Work task:
Repeat the lines below exactly as written, please, from the line with "The image size is (1080, 783)." to the line with "This screenshot has height=747, width=1219.", both lines included, and no others.

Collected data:

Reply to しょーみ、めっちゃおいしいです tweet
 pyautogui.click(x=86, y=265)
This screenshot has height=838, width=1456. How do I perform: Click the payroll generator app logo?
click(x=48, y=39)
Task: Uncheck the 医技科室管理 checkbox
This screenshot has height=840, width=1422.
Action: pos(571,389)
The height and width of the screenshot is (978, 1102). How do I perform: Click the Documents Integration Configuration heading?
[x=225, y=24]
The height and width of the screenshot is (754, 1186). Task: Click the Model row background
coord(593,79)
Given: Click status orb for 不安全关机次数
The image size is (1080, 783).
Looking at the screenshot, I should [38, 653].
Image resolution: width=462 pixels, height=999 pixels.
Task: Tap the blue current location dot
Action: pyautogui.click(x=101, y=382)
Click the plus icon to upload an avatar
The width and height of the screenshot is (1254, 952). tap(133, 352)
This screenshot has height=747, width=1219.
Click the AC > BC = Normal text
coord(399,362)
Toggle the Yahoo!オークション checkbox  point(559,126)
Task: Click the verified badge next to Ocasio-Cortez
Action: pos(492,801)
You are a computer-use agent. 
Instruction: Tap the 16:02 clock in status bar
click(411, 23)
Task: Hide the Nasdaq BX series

Result of this exercise:
The image size is (1080, 783).
Looking at the screenshot, I should [38, 653].
Image resolution: width=462 pixels, height=999 pixels.
Task: Tap the blue current location dot
Action: pyautogui.click(x=101, y=382)
Click the plus icon to upload an avatar
The width and height of the screenshot is (1254, 952). tap(133, 352)
This screenshot has height=747, width=1219.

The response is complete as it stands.